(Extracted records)
────────────────────────────────────────

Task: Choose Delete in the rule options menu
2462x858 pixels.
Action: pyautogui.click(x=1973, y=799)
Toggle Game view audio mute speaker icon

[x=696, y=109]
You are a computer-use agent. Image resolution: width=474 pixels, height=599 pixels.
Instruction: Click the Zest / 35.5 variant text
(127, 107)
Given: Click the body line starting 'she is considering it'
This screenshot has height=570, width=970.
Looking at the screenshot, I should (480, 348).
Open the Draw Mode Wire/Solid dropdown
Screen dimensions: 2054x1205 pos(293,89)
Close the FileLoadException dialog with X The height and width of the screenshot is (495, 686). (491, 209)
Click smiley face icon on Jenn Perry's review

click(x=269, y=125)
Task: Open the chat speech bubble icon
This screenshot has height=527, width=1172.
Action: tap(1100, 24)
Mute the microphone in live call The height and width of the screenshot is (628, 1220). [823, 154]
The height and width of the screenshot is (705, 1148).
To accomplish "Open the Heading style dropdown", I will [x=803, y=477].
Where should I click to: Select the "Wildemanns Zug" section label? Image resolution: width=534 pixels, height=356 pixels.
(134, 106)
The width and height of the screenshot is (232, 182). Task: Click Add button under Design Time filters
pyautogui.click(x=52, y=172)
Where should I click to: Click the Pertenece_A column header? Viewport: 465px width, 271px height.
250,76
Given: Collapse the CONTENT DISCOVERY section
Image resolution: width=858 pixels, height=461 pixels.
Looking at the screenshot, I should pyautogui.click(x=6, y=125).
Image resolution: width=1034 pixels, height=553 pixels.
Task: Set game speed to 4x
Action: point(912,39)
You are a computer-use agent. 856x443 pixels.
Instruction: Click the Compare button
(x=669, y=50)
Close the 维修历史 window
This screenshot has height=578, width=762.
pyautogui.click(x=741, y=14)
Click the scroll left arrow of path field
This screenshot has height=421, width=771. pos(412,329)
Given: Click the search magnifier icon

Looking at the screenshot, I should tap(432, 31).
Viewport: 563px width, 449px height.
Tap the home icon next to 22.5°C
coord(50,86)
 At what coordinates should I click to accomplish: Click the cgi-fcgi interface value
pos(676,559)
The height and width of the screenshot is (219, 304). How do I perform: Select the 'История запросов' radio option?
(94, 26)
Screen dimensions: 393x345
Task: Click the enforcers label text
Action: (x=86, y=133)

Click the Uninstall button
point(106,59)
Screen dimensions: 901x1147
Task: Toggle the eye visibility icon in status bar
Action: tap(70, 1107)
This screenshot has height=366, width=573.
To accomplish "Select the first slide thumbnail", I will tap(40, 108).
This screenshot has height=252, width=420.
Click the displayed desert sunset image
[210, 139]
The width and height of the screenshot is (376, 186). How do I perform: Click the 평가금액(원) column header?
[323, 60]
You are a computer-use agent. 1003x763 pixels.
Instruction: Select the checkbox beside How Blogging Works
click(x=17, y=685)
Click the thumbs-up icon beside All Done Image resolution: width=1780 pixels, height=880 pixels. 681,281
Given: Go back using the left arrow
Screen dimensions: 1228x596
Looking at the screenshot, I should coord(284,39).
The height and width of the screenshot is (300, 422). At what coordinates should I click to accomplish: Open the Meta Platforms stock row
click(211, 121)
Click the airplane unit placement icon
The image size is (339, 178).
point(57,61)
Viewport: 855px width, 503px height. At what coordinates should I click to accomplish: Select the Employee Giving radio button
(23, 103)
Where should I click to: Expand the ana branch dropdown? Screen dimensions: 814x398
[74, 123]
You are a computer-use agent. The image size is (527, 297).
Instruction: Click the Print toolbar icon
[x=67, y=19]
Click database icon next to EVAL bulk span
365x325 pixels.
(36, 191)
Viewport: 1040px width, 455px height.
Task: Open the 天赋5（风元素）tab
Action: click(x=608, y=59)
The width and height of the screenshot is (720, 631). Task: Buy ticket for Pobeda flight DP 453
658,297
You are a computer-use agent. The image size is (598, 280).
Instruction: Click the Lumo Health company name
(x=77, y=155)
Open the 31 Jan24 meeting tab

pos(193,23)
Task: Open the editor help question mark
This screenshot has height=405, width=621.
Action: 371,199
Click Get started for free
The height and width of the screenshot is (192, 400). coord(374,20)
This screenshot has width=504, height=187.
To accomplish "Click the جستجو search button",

────────────────────────────────────────

▸ WHAT IS EXPECTED: In the records above, find each line with the word "will" and copy it out.

▸ RESPONSE:
To accomplish "Open the Heading style dropdown", I will [x=803, y=477].
To accomplish "Select the first slide thumbnail", I will tap(40, 108).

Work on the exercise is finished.